September 15, 2014

USDA closed due to shutdown

Overall effect on county minor

Tim Barnum
The Standish USDA Service Center, which includes the office of the Arenac County Conservation District, is closed due to the federal government shutdown.
Posted

STANDISH — Area farmers interested in enrolling in conservation programs through the U.S. Department of Agriculture or the Natural Resources Conservation Service will have to wait until the partial government shutdown that took effect Oct. 1 is over.

People who may have attempted to stop by the office, which is located at the corner of M-61 and Deep River Road, have greeted by a sign informing them of the situation.

“The U.S. Department of Agriculture office is currently closed, due to the lapse in federal funding,” the sign read. “The office will reopen once Congress restores funding.”

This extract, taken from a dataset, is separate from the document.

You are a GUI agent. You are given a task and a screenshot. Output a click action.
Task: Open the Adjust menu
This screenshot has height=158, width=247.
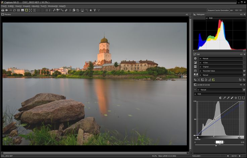(x=35, y=6)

According to the USDA’s voice mail greeting, federal employees of the Standish field office are on furlough due to the shutdown.

“We are not in the office at this time,” the greeting said. “We are on furlough due to the lapse in federal government funding. We do not have access to email or voice mail during this time.”

While employees of the federal government are furloughed, others who use the office building were forced to work from home. The Arenac County Conservation District operates out of the USDA building, and administrator Dawn Hergott said it has been difficult keeping in contact with clients due to the building being closed. She has set up a temporary office space in her kitchen.

“You can’t be as organized. You can’t be efficient,” she said. “People can’t contact us as easily. Even though we’re trying to let them know what’s going on, they’re used to going to that building and through that door.”

Hergott and the conservation district’s technician, who works with farmers on the Farm Service Agency’s CREP (Conservation Reserve Enhancement Program) and NRCS’s Conservation Reserve Program, both had to vacate the office building by noon Oct. 1.

“I’m working out of my home and so is my technician,” she said. “We had to kind of pack up all the important documents that we would need to use, and bring home the laptop and printers and things we would need.”

While the USDA building and the people who worked there are feeling the effects of the shutdown, elsewhere in Arenac County, the effects have not set in. According to the usa.gov website, many federal programs are continuing to operate.

The website said Social Security beneficiaries will continue receiving their checks; the postal service will continue to deliver mail; active military will continue to serve; air traffic controllers, prison guards and border patrol agents will remain on the job; and NASA Mission Control will continue to support astronauts serving on the space station.

West Branch Postmaster Sheryl Brock told the Independent’s sister publication the Ogemaw County Herald Oct. 4 the post office has not been affected by the lack of a budget compromise in Washington, D.C.

“It’s business as usual for us,” she said. “We’re not funded by tax dollars. We’re funded by postage stamp sales and the packages that are sent out.”

Information posted on the Social Security website states that field offices are still open, but with limited services. Only the following services will be provided at Social Security field offices: help in applying for benefits, assistance in requesting an appeal, changing addresses or direct deposit information, accepting reports of death, verifying or changing of citizenship status, replacing a lost or missing Social Security payment, issuing a critical payment, changing a representative payee and processing a change in living arrangement or income.

The field offices will be unable to issue or replace Social Security cards, replace Medicare cards or issue proof of income letters.

All U.S. national parks and monuments have been closed due to the shutdown, according to usa.gov. New applications for small business loans and loan guarantees were also immediately halted.

The site states that call centers, hotlines and regional offices that help veterans understand their benefits will be closed to the public.

Veterans’ compensation, pension, education and other services could also be cut off if the shutdown lasts for an extended amount of time, the website states.

The VA’s website and social media sites will only be updated intermittently, and Freedom of Information Act requests and Privacy Act requests will not be processed. Presidential Memorial certificates will not be processed during the shutdown, and internments at national cemeteries will be conducted on a reduced schedule.

The U.S. Department of Veterans Affairs states My HealtheVet services will continue in full capacity, and claims processing and payments in the compensation, pension, education and vocational rehabilitation programs will continue through late October. Those programs may be suspended in the event of an extended shutdown when funding is exhausted.

Insurance processing and home loan processing will continue, as will the Veterans Crisis Line.

Managing Editor Eric Young contributed to this story.